(Records from a dataset)

* * *

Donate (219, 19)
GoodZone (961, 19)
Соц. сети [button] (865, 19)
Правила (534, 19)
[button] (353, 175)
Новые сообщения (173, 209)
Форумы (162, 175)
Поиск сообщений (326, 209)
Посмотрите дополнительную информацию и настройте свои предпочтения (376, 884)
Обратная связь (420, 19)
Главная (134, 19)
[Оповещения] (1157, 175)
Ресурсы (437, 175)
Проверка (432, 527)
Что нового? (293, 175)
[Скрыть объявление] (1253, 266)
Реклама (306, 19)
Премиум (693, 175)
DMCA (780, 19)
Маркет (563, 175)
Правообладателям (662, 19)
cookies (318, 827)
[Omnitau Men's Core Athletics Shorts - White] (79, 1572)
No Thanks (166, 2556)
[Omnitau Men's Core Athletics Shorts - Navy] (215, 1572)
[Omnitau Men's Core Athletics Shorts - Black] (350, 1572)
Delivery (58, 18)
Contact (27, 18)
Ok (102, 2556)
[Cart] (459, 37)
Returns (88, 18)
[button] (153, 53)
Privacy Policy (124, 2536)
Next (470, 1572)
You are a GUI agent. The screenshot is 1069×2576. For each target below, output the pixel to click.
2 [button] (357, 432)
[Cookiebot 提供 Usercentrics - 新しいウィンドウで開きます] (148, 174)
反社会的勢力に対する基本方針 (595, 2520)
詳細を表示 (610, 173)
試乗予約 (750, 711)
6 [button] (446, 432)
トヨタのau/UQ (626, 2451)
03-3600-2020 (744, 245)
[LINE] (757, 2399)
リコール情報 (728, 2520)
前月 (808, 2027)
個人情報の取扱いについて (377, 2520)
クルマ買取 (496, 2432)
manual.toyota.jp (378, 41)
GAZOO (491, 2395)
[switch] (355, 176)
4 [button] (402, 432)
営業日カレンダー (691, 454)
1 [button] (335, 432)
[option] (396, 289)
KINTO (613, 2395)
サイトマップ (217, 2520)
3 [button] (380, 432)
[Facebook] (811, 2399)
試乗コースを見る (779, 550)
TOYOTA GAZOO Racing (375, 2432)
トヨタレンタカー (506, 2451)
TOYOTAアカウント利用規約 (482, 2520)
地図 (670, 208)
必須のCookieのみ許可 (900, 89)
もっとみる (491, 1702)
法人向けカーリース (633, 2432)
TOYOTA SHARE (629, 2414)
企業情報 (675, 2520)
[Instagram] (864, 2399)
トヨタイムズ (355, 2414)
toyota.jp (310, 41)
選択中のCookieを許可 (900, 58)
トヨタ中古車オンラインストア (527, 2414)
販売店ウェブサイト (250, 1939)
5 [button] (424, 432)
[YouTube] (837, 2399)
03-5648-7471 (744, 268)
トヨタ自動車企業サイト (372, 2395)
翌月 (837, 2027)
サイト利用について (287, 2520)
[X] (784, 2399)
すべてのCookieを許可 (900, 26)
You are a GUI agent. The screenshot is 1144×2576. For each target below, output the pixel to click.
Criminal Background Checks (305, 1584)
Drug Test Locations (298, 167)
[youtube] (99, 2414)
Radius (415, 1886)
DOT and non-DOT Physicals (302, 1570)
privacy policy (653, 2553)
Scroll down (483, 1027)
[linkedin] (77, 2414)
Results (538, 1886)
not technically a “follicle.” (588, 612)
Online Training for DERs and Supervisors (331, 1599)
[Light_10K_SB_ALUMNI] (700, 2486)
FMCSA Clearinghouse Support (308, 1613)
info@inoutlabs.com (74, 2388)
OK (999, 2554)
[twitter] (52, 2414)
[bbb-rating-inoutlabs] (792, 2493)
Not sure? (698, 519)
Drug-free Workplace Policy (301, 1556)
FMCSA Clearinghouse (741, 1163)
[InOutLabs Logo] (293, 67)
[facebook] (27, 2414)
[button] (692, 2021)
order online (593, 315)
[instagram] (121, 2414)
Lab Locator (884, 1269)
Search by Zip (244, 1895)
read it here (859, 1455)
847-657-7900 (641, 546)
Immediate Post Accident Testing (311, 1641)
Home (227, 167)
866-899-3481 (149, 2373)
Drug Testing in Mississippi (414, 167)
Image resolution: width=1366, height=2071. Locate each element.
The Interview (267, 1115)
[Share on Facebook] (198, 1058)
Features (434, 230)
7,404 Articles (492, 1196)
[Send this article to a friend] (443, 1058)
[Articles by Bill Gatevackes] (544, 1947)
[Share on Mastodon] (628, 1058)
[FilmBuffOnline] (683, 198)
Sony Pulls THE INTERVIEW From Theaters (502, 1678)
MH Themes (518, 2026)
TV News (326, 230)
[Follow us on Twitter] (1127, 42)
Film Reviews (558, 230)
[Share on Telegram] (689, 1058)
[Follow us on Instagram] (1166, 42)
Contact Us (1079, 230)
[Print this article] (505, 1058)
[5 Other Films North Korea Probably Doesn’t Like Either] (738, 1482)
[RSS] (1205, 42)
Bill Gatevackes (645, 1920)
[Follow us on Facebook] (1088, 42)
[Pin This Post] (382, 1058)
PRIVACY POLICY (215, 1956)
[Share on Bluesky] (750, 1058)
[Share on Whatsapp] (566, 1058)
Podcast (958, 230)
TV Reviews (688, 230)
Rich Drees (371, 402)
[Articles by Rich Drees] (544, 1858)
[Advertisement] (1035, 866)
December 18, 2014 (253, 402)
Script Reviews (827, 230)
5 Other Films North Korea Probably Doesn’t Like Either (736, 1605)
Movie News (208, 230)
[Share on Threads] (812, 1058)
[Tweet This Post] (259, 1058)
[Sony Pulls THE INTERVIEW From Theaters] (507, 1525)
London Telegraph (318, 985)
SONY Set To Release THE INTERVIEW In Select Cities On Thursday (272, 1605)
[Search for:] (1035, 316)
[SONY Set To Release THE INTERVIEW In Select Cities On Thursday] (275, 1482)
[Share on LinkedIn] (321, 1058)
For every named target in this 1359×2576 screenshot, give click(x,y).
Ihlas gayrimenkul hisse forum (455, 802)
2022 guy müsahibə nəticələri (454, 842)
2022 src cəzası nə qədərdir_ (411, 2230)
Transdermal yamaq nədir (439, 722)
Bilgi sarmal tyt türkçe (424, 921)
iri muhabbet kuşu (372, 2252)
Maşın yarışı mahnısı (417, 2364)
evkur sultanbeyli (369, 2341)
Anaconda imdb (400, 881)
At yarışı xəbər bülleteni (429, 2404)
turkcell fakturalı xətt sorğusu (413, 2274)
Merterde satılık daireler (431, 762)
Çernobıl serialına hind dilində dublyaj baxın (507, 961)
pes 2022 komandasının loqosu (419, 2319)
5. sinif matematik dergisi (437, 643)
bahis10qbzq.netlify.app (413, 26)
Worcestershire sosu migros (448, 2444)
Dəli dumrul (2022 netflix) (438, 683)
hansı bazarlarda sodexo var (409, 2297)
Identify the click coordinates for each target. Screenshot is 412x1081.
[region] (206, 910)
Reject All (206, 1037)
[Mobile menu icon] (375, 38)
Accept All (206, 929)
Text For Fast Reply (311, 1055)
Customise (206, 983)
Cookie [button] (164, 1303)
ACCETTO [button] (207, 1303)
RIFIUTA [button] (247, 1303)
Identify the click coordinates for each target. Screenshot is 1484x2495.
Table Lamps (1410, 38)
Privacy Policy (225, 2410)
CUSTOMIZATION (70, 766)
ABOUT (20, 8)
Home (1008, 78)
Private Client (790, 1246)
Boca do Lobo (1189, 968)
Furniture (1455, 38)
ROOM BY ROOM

* * *

_Exercise_.
Transcribe the records above from the line holding "[Скрыть объявление] (1253, 266)" down to the line holding "No Thanks (166, 2556)", inclusive, without adding anything.

_Exercise result_.
[Скрыть объявление] (1253, 266)
Реклама (306, 19)
Премиум (693, 175)
DMCA (780, 19)
Маркет (563, 175)
Правообладателям (662, 19)
cookies (318, 827)
[Omnitau Men's Core Athletics Shorts - White] (79, 1572)
No Thanks (166, 2556)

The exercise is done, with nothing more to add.